Current Research

A novel pharmaco-genetic method for studying neural circuitry

To understand how different neuronal types function in networks and, ultimately, how they influence behaviour, it would be useful if the activity of these neurons could be influenced reversibly [1]. Although genes can be turned on and off cell-type-selectively, these methods applied to the mouse brain are too slow (weeks) to study fast-acting systems. Acute pharmacological intervention is the most promising strategy: drug action should be cell-type-selective, immediate, reversible and stoppable by an antagonist. Our strategy, developed collaboratively with the W. Sieghart (Vienna), M. Farrant (London), E. Korpi (Helsinki), and P. Somogyi (Oxford) groups, exploits GABA_A receptor pharmacology to selectively and reversibly attenuate and stimulate neuronal activity. Zolpidem (Zo) and β-carbolines (βCs) enhance and inhibit, respectively, GABA_A receptors with a γ2 subunit. We made a mouse line insensitive to these drugs by changing the codon for phenylalanine 77 (F77) to isoleucine (I) in the γ2 subunit gene [4]; and restored Zo and βC-sensitivity to F77I brains by expressing the wild-type γ2 subunit with cell type-specific transgenes (unpublished). These cell types can then be inhibited or activated with Zo or βCs. The method combines pharmacology (fast, reversible drug action) with genetics (specificity). The strategy can be extended to target many types of neurons.
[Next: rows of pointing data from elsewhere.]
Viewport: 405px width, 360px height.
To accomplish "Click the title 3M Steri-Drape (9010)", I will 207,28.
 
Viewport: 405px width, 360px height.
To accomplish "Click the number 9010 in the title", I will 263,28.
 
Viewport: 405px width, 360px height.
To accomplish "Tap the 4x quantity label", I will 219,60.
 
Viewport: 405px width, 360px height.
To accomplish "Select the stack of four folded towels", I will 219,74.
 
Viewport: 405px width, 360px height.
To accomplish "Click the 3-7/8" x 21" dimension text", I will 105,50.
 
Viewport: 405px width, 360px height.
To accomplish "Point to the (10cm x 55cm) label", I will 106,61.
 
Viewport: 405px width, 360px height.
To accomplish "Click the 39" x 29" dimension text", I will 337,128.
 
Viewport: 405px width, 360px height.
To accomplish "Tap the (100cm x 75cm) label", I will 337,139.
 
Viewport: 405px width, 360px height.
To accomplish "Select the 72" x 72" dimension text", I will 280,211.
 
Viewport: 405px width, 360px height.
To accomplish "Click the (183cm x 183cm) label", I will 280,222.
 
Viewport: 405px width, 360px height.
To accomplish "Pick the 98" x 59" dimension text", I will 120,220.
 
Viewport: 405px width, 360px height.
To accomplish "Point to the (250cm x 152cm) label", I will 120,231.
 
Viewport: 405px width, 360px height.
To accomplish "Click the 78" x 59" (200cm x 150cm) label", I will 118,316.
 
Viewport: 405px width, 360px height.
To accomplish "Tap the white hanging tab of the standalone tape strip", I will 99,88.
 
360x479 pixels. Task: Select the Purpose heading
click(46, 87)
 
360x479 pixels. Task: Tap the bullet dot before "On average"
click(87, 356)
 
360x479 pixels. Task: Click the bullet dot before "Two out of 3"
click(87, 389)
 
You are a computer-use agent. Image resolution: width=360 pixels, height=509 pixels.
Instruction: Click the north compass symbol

GABAA receptor and two-pore domain potassium (2PK) channel diversity

This project, in collaboration with Dr Mark Farrant and Prof. Stuart Cull-Candy at the Dept of Pharmacology, UCL, London, and Dr Stephen Brickley (Imperial College, London), initially focused on why cerebellar granule cells have a multiplicity of GABAA receptor subtypes, specifically, the role of tonic (extrasynaptic) and phasic (synaptic) inhibition, and then lead us into the biology of potassium leak conductances (TASK1 and –3 channels) [2]. Using mice with Cre recombinase selectively expressed in mouse cerebellar granule cells [3], we aim to dissect the roles of synaptic and extrasynaptic inhibition by specifically deleting synaptic GABA-A receptors; we have also generated TASK1 and TASK3 KO mice. This project has expanded to look at the general biology of TASK channels, as they are found in many brain regions and in organs such as the heart and adrenal glands.

Inhibition onto granule cells from the GABergic Golgi cell terminals occurs via synaptic αβγ2 GABA(A) receptors (blue, phasic) and extrasynaptic a6δ-containing GABA(A) receptors (red, tonic). Part of the resting membrane potential is determined by tonic potassium conductances (K2P, green).